+++ Dataset +++

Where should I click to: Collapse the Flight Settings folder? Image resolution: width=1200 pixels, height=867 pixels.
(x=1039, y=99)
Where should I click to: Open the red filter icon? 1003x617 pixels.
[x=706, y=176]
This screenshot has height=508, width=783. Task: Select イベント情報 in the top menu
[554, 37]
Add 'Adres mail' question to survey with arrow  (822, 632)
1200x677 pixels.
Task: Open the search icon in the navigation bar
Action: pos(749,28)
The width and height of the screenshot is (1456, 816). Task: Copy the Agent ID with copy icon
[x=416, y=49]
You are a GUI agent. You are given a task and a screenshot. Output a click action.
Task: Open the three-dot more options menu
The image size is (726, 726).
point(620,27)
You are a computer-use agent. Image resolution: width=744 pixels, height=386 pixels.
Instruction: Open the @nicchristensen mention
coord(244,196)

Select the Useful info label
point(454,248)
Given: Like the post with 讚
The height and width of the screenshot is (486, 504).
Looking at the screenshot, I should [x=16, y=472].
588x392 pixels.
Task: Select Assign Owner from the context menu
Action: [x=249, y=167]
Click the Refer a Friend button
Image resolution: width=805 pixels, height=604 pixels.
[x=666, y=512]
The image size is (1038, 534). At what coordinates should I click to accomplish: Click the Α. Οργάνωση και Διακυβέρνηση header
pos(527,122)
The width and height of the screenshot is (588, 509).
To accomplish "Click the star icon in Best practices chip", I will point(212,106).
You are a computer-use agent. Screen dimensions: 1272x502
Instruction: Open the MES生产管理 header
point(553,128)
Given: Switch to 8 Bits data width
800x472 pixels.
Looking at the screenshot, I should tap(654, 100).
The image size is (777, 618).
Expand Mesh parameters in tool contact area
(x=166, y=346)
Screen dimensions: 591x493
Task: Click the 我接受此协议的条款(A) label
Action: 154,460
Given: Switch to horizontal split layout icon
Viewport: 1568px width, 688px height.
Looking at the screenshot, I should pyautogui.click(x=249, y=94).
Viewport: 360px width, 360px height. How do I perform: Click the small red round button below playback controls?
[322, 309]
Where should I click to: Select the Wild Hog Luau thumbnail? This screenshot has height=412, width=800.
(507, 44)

+++

Work required: Would you please copy, word for word, everything above from the line containing "Click the Refer a Friend button" down to the line containing "The width and height of the screenshot is (588, 509).", those two lines included?

Solution for this exercise:
Click the Refer a Friend button
Image resolution: width=805 pixels, height=604 pixels.
[x=666, y=512]
The image size is (1038, 534). At what coordinates should I click to accomplish: Click the Α. Οργάνωση και Διακυβέρνηση header
pos(527,122)
The width and height of the screenshot is (588, 509).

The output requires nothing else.